* Stored items
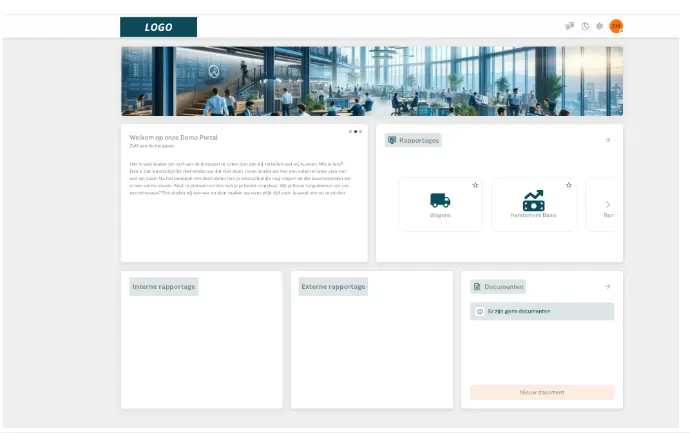Click the Rendement Basis money chart icon

(x=533, y=200)
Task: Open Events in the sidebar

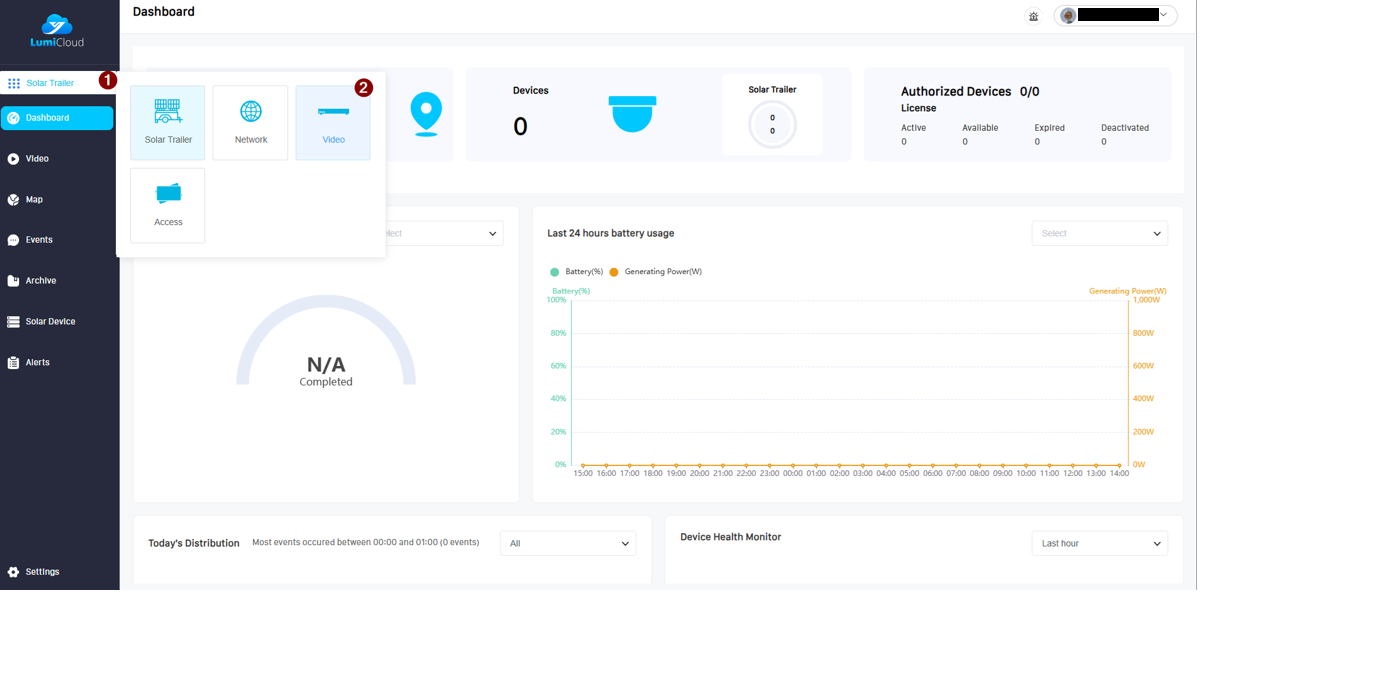Action: point(39,240)
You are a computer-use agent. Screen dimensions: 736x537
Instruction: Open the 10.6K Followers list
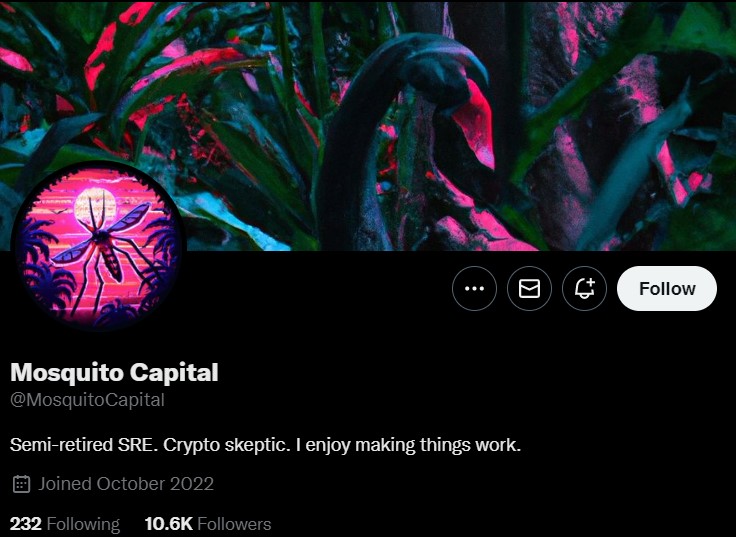[208, 524]
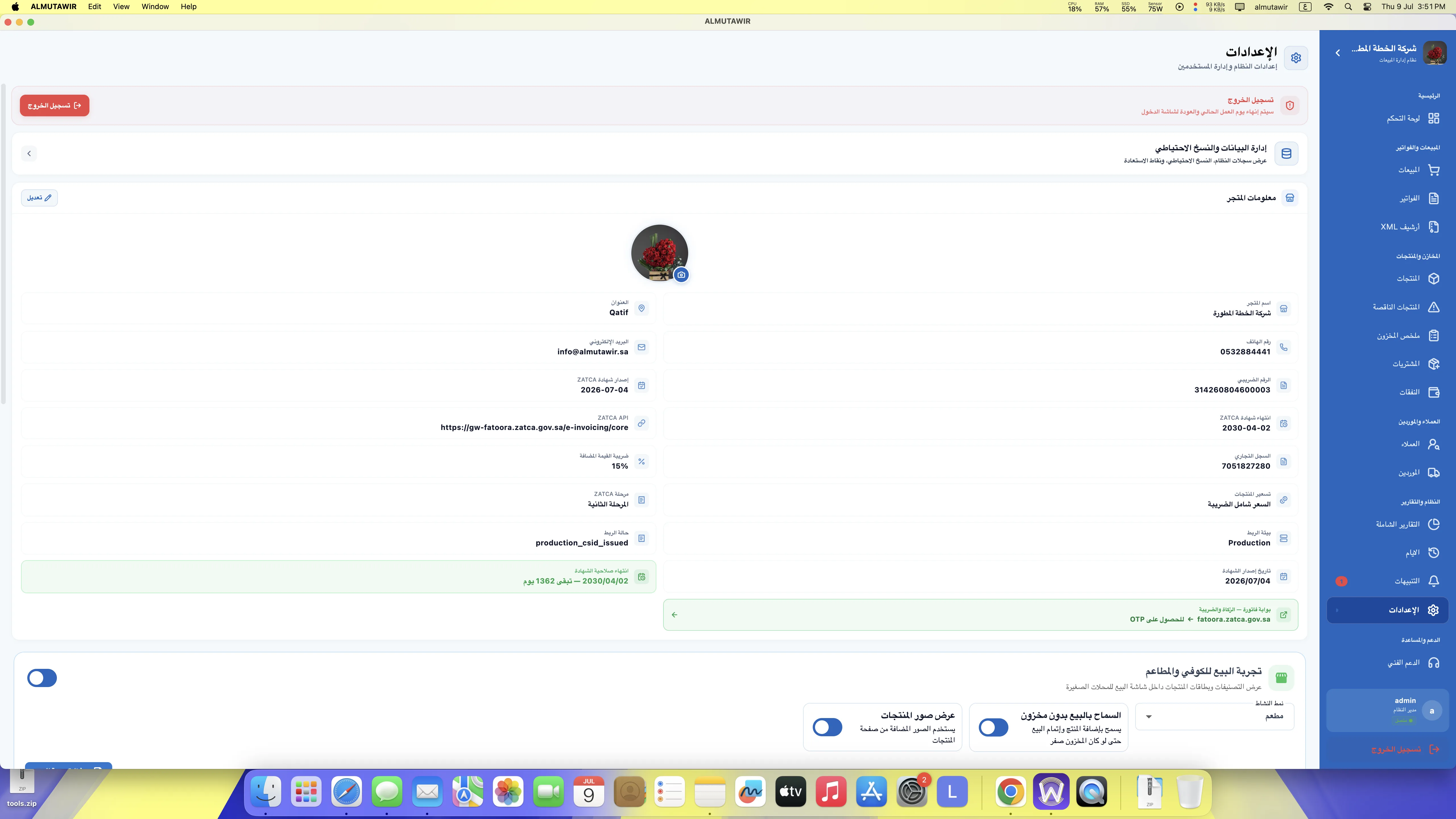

* Brief
The answer must be the exact lines from the line with "You are a computer-use" to the final line of the data, both ends included, with no pictures.

* Reply to the task
You are a computer-use agent. Screen dimensions: 736x537
Instruction: Open the 10.6K Followers list
[208, 524]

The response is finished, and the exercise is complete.